+++ TRECHO DO TEXTO +++

Nesta toada, inegável que populações em situação de vulnerabilidade, a exemplo das pessoas encarceradas em presídios, podem ser protegidas por normas internas que exijam a utilização de máscaras, já que estão sujeitas a normativos administrativos em decorrência de sua situação de especial sujeição, desde que isso esteja fundamentado em ditames científicos razoáveis. Se a utilização da medida de controle epidemiológico pela Administração Pública foi considerada constitucional pelo STF, a decorrência lógica que se extrai da decisão é que, no mérito, o ato de obrigatoriedade não atingiu algum direito fundamental ao ponto de vedar a sua imposição.
Via de consequência, os estabelecimentos que adotarem esta medida gozam de liberdade para sua exigência, até porque serão eles que vão arcar com as consequências de tal limitação. Se por um lado podem perder potenciais consumidores descontentes com a imposição, por outro, podem atrair público que prefere frequentar ambientes que as exijam. É na pluralidade da concorrência que costumam ser construídas as melhores práticas de mercado. Em outra perspectiva, no caso da não exigência do uso de máscaras, pode se ver obrigado a suspender suas atividades em decorrência de eventual surto da doença, como tem sido o corriqueiro das escolas.
O segundo elemento limitador da liberdade empresarial estará contido no pacto definido entre as partes, isto é, nos contratos firmados com os usuários, já que, em razão do pacta sunt servanda, é necessário que a criação de regras de conduta direcionadas ao bem-estar de todos esteja prevista em contrato ou na oferta, que em todas as hipóteses, vincula o fornecedor. Neste caso a medida de controle epidemiológico destinada à manutenção das atividades com grau de cautela maior do que o exigido pela Administração Pública torna-se mais do que razoável. Pode-se concluir, então, que não se trata de recusa injustificada de prestação de serviços, especialmente se essa condição de atendimento compõe o rol de exigências oponíveis a todos os consumidores.

+++

> **O QUE PRODUZIR**
Reproduza, por favor, sem alterações, a parte do texto sobre a exigência de máscaras que vai desde "Nesta toada, inegável" até "a sua imposição.", inclusive.

+++ DADOS PARA ANÁLISE +++

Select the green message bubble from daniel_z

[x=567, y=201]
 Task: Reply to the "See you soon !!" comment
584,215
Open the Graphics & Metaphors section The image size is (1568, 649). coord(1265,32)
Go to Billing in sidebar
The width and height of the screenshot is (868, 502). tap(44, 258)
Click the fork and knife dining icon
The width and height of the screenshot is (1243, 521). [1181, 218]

+++
+++ DADOS PARA ANÁLISE +++

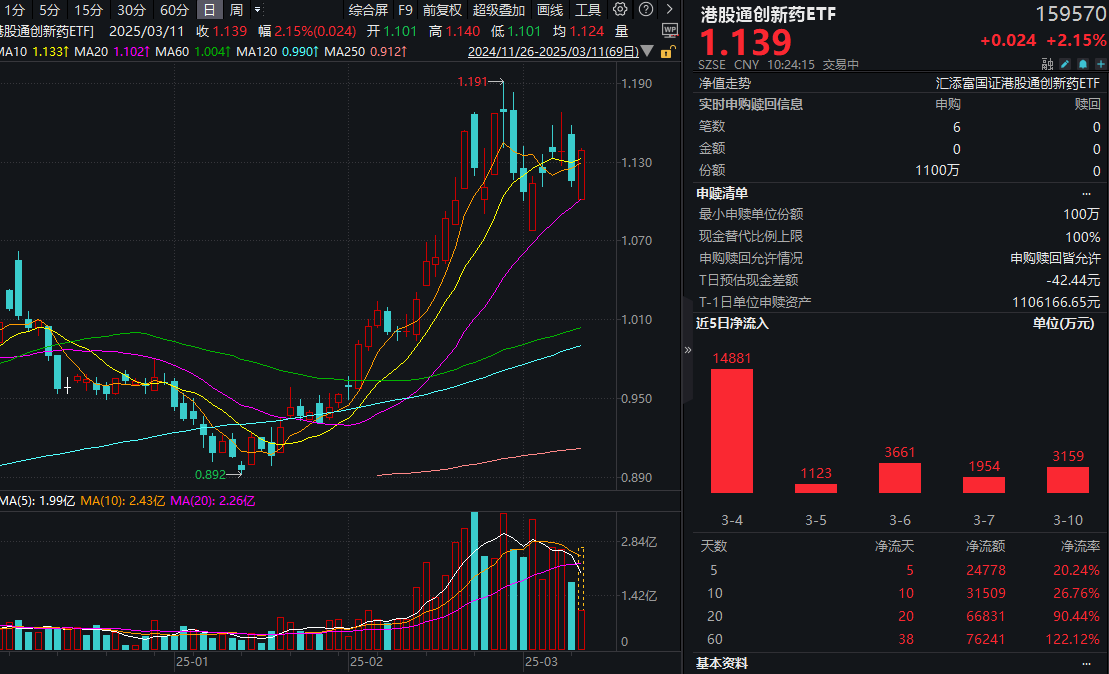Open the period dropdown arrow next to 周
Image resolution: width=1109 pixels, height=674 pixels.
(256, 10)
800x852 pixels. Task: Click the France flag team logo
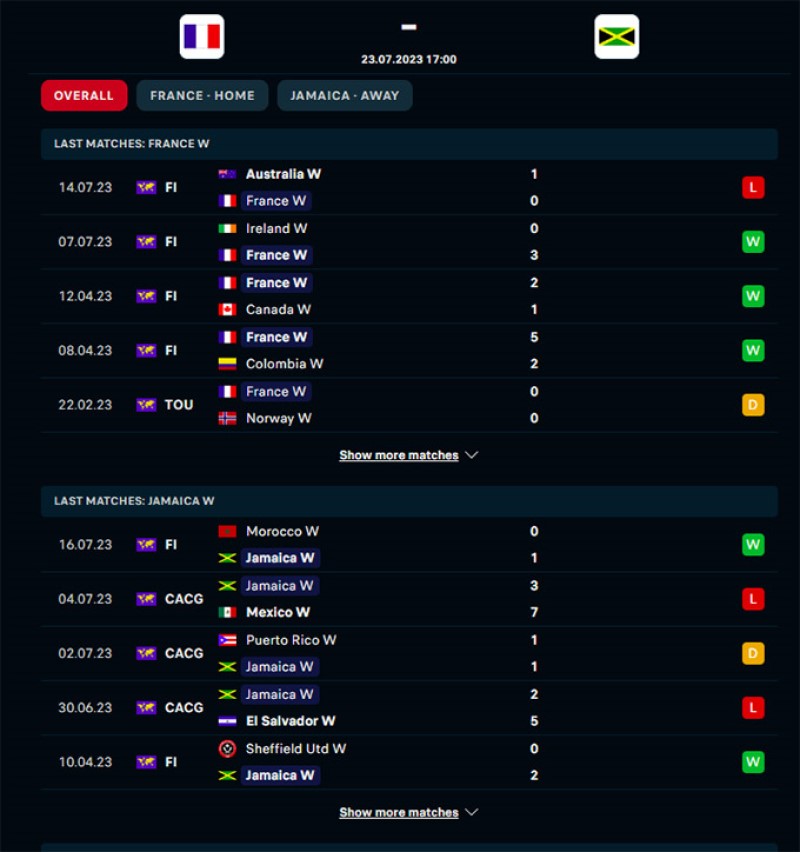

+++

> **RESPOSTA**
Nesta toada, inegável que populações em situação de vulnerabilidade, a exemplo das pessoas encarceradas em presídios, podem ser protegidas por normas internas que exijam a utilização de máscaras, já que estão sujeitas a normativos administrativos em decorrência de sua situação de especial sujeição, desde que isso esteja fundamentado em ditames científicos razoáveis. Se a utilização da medida de controle epidemiológico pela Administração Pública foi considerada constitucional pelo STF, a decorrência lógica que se extrai da decisão é que, no mérito, o ato de obrigatoriedade não atingiu algum direito fundamental ao ponto de vedar a sua imposição.